A Comissão de Ciência, Tecnologia e Inovação da Câmara dos Deputados deu aval a um texto que visa modificar a Consolidação das Leis do Trabalho (CLT), estabelecendo normas para a aplicação da inteligência artificial (IA) no contexto laboral. O objetivo é instituir proteções contra a discriminação baseada em algoritmos e zelar pelo bem-estar psicológico dos trabalhadores sujeitos à supervisão automatizada.
O colegiado aprovou o Projeto de Lei 3088/24, de autoria do deputado Júnior Mano (PSB-CE), que incorporou emendas propostas pelo relator, deputado Lucas Ramos (PSB-PE).

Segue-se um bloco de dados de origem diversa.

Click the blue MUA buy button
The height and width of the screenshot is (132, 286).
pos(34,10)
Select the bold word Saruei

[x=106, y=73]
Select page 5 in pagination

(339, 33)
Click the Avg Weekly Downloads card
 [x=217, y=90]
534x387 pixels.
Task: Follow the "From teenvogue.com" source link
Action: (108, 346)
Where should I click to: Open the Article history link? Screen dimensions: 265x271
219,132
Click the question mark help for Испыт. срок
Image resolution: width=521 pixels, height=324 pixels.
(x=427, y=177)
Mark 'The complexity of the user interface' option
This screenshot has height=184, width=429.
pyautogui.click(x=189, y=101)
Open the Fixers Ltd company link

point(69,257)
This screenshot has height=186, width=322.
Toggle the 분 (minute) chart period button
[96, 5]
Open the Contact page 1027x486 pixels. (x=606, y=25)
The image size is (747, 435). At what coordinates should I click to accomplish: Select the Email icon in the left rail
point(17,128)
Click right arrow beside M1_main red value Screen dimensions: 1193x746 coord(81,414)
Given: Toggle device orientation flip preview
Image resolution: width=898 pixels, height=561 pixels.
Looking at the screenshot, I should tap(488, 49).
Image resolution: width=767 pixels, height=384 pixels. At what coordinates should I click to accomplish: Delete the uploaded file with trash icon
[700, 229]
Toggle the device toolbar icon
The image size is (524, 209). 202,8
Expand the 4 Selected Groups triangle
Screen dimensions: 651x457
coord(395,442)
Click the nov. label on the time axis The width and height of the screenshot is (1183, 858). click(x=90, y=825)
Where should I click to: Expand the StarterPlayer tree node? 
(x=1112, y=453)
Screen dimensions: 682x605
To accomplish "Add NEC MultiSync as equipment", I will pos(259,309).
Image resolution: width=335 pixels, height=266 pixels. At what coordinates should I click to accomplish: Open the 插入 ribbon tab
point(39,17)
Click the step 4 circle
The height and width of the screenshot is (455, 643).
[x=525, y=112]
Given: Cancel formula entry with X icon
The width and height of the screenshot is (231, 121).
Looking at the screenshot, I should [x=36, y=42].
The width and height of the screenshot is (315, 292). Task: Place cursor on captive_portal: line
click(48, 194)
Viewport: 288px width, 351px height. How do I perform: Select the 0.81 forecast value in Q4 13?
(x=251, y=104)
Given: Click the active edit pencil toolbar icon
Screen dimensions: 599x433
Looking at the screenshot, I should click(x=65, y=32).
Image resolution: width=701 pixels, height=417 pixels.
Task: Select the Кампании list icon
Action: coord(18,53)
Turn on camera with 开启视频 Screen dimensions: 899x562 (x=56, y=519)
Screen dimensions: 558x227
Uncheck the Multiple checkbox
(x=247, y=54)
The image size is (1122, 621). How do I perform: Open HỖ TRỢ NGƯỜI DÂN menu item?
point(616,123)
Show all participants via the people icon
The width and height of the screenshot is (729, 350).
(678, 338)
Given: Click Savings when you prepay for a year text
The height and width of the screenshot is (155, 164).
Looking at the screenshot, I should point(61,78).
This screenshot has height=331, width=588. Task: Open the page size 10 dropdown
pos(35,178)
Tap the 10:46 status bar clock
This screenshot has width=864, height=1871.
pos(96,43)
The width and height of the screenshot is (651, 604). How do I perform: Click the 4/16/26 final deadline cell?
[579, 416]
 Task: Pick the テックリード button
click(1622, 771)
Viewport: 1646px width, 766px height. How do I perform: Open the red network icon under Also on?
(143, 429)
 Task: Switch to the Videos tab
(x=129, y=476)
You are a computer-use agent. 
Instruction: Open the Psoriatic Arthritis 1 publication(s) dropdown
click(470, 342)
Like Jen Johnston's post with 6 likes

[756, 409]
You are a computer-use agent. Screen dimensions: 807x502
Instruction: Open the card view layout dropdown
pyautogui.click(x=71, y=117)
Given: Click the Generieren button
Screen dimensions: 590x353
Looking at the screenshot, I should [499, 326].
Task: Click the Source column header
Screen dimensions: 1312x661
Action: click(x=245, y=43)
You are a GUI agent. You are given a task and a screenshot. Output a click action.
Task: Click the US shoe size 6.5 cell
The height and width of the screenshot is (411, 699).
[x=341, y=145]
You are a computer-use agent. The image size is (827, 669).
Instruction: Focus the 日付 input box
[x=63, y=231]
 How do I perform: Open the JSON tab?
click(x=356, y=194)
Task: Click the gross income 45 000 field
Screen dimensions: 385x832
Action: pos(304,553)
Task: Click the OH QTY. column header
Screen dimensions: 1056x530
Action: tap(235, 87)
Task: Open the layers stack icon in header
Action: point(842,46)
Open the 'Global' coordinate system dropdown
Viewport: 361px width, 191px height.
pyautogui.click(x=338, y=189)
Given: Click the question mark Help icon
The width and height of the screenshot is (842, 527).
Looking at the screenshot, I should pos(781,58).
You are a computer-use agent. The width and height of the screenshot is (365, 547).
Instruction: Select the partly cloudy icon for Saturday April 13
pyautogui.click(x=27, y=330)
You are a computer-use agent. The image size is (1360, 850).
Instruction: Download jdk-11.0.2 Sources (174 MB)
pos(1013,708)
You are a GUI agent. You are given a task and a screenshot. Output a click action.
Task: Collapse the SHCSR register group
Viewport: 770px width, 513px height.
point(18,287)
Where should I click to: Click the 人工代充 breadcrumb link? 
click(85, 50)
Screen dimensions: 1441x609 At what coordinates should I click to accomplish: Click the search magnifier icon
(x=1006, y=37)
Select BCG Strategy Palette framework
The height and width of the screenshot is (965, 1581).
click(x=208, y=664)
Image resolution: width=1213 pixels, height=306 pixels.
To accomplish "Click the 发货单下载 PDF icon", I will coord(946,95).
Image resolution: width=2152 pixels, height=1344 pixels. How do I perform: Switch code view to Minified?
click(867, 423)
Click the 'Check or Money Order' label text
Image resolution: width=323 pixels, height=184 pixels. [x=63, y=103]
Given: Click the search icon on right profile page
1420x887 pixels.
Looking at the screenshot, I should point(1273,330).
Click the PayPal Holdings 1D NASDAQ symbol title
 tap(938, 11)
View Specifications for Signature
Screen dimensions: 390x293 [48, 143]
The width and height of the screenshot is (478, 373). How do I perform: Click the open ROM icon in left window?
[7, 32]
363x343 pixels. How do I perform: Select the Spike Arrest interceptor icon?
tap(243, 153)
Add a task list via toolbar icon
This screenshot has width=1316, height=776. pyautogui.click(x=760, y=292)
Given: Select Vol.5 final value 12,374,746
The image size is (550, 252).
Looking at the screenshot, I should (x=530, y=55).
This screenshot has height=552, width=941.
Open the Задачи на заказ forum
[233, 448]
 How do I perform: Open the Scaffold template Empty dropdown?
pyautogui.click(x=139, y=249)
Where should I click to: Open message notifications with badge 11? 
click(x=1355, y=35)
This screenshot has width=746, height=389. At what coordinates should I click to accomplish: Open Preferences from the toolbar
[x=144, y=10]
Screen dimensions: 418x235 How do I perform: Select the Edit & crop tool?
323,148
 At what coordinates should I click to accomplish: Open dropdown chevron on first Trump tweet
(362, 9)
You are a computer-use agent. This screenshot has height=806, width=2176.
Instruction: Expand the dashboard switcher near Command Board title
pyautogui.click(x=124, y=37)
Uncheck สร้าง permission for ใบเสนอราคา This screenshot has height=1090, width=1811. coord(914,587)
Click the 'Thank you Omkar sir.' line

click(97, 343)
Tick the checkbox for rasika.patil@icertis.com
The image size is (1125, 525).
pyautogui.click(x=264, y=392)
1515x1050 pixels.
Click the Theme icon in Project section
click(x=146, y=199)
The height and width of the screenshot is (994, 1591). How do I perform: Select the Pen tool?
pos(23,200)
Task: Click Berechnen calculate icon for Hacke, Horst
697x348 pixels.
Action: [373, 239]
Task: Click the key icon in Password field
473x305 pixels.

A versão inicial do projeto impunha aos empregadores diversas exigências diretas, incluindo a necessidade de transparência dos algoritmos em processos de recrutamento e seleção, além de multas com valores pré-determinados em situações de não conformidade.
Contudo, o texto que recebeu aprovação foi reformulado para proporcionar maior clareza legal, tornando a aplicação de penalidades mais flexível – ao remover os valores fixos – e introduzindo a negociação coletiva como um mecanismo crucial para a salvaguarda de postos de trabalho diante do avanço da automação.
O deputado Lucas Ramos enfatizou que "o projeto é fundamental para posicionar o Brasil no cenário global de discussões sobre os contornos éticos e legais da automação, reforçando a importância primordial do elemento humano no ciclo produtivo".
Negociação coletiva
Conforme o texto aprovado, a deliberação acerca da implementação de novas tecnologias que possam impactar o mercado de trabalho deverá contar com a participação das entidades sindicais. A proposta delineia os seguintes aspectos como prioritários:
- Prevenção de danos: As empresas devem implementar medidas adequadas para mitigar os impactos na saúde física e mental dos colaboradores (como ansiedade e estresse) resultantes do monitoramento por inteligência artificial.
- Papel dos sindicatos: A introdução de sistemas de IA que alterem a estrutura ocupacional poderá ser tema de negociação coletiva, visando a preservação de empregos ou a redução de jornadas.
- Fiscalização gradual: O Poder Executivo será responsável por supervisionar o cumprimento das normas, aplicando sanções de forma progressiva, que incluem notificação, advertência e, por fim, multa.
Fiscalização e penalidades
Na versão inicial do projeto, a violação das normas implicava a aplicação de uma penalidade fixa de R$ 2 mil por trabalhador, a ser quitada pelas organizações.
Entretanto, a redação final concede ao Poder Executivo a prerrogativa de determinar o valor das multas e estabelece um procedimento administrativo preliminar. Este processo assegura uma fase inicial de orientação e adaptação para as empresas antes da imposição de qualquer sanção pecuniária.
Transparência
A proposta também estabelece diretrizes para a transparência dos algoritmos empregados em processos de recrutamento, seleção e ascensão profissional. Tais critérios deverão ser passíveis de auditoria e isentos de qualquer forma de discriminação. Adicionalmente, prevê a implementação de um selo de boas práticas para as empresas que demonstrarem responsabilidade na utilização da IA.
Próximos passos
A matéria, que segue em tramitação com caráter conclusivo, passará ainda pela avaliação das Comissões de Trabalho e de Constituição e Justiça e de Cidadania antes de sua fase final.